The migrants come now in the middle of the night or in the bright light of day. Men and women arrive by the hundreds, caked with dirt, with teens and toddlers in tow. They jump the small fences in remote parts of Texas, and they gather on the hot pavement at the main border crossing in California. Tired and fearful, they look for the one thing that they pray will allow them to stay in the United States, at least for a while: a Border Patrol agent.
Gone are the days when young, strong men waited on the Tijuana River levees for their chance to wade across the water, evade capture and find work for the summer. These days, thousands of people a day simply walk up to the border and surrender. Most of them are from Central America, seeking to escape from gang violence, sexual abuse, death threats and persistent poverty. The smugglers have told them they will be quickly released, as long as they bring a child, and that they will be allowed to remain in the United States for years while they pursue their asylum cases.
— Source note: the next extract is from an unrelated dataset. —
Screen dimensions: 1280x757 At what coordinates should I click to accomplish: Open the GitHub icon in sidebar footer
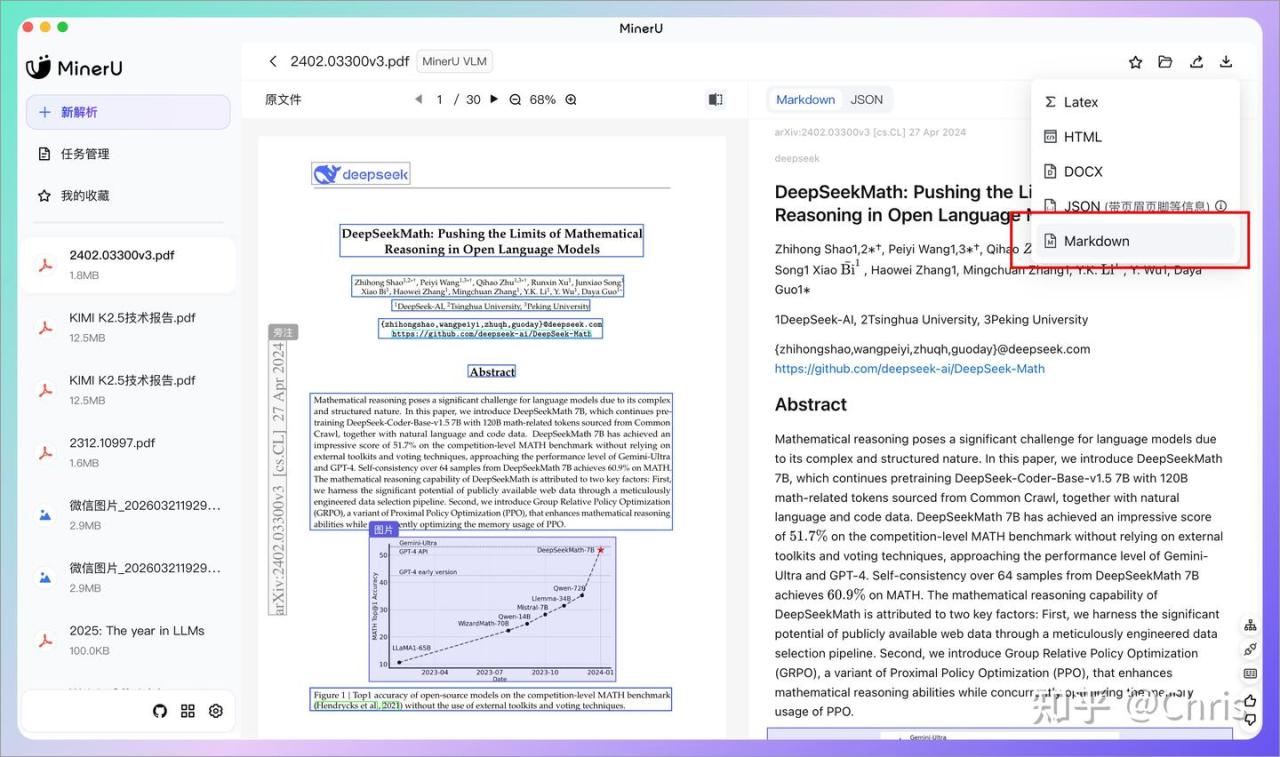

The very nature of immigration to America changed after 2014, when families first began showing up in large numbers. The resulting crisis has overwhelmed a system unable to detain, care for and quickly decide the fate of tens of thousands of people who claim to be fleeing for their lives. For years, both political parties have tried — and failed — to overhaul the nation’s immigration laws, mindful that someday the government would reach a breaking point.
That moment has arrived. The country is now unable to provide either the necessary humanitarian relief for desperate migrants or even basic controls on the number and nature of who is entering the United States.